Regardless of where you get your fresh vegetables this summer (getting them at Stop and Shop or local farm stand like Calareso’s in Reading, http://www.calaresosfarmstand.com/, is ok of course!) here is one example of a fun summer menu:
Roasted Corn on the Cob, Mixed Potato Salad and Boerewors inspired Cheese Burgers with Strawberry Ice Cream
Corn: Pre-heat oven to 375 degrees. Shuck corn. Place corn right on oven rack and roast for about 20 minutes and serve. Yes, that simple.  Serve with butter and salt.

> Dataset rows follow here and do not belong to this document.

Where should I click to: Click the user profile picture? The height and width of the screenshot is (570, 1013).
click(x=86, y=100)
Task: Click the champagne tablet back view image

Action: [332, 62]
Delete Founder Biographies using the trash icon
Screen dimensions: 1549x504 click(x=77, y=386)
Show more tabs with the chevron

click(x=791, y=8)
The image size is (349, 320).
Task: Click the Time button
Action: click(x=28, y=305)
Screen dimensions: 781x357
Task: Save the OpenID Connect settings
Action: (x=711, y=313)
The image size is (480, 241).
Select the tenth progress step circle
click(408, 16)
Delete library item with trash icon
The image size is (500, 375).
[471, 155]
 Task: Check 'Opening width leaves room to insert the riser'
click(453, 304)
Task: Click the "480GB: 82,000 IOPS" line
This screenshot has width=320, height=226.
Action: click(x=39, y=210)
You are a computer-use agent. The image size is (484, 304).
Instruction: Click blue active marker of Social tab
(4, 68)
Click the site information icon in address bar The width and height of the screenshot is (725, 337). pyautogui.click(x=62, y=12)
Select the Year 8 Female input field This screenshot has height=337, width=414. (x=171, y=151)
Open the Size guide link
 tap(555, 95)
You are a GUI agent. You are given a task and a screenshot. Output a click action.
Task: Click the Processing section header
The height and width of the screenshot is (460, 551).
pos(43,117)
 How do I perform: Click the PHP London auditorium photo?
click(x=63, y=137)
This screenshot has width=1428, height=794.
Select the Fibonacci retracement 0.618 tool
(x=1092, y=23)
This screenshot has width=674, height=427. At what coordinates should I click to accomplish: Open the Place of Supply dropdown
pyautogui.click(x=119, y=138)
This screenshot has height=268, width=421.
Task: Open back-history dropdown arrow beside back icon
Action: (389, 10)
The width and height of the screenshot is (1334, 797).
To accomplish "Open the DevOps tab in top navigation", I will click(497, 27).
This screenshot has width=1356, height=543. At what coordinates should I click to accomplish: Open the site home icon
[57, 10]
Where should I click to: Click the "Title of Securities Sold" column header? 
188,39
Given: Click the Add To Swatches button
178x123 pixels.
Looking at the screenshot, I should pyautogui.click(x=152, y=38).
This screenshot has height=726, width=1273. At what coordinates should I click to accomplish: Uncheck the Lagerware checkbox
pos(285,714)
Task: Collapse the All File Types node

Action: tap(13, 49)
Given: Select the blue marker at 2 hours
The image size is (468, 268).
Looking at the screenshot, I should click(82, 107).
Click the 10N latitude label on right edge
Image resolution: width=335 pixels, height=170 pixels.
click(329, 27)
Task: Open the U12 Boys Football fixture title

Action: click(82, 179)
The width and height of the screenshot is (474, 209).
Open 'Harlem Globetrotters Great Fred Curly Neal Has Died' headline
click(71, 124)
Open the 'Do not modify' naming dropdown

Mixed Potato Salad:  Peel and dice the same amount of sweet potatoes and white or yellow potatoes. Boil in salted water until fork tender. Drain and cool. While potatoes are cooling, mix about 4 parts Miracle Whip or mayo to 1 part Dijon mustard (adjust amounts depending on your taste).  Add potatoes to dressing mixture and add salt or pepper to your taste. You can add scallions, onions, shallots or celery if you like.
Boerewors inspired Cheese burgers: Boerewors is a South African sausage that I LOVE! I haven’t been able to find it yet around here, so I have found ways to recreate the flavor. Mix 1.5lb ground beef and 1.5lb ground pork with about a ¼ cup of milk, 2 Tablespoons red wine vinegar, ¼ cup panko bread crumbs, 2 eggs, salt, lemon pepper, 2 tsp ground cloves, 2 Tbsp ground coriander, and ½ cup of finely diced cooked vegetables (I use leftover what ever I have on hand, eggplant and onions or carrots and zucchini) .  Tip: always cook a small patty of your ground meat mixture and taste it for seasoning before making burgers. Once it tastes the way you want, make patties and separate them with wax paper and refrigerate until you are ready to grill. Let them come to room temp before grilling.
Serve with your favorite cheese and toppings. Chutney is a fun condiment to use with this burger. 
Easiest Strawberry (or whatever berry you like) ice cream (requires ice cream machine):  Based on http://allrecipes.com/recipe/easy-eggless-strawberry-ice-cream/

 
  • 2 cups whole milk
  • 2 cups heavy cream
  • 1 cup white sugar
  • 1/4 teaspoon salt
  • 2 teaspoons vanilla extract
  • 2 cups mashed fresh strawberries (or whatever berries you have on hand. Even frozen berries that have been mashed).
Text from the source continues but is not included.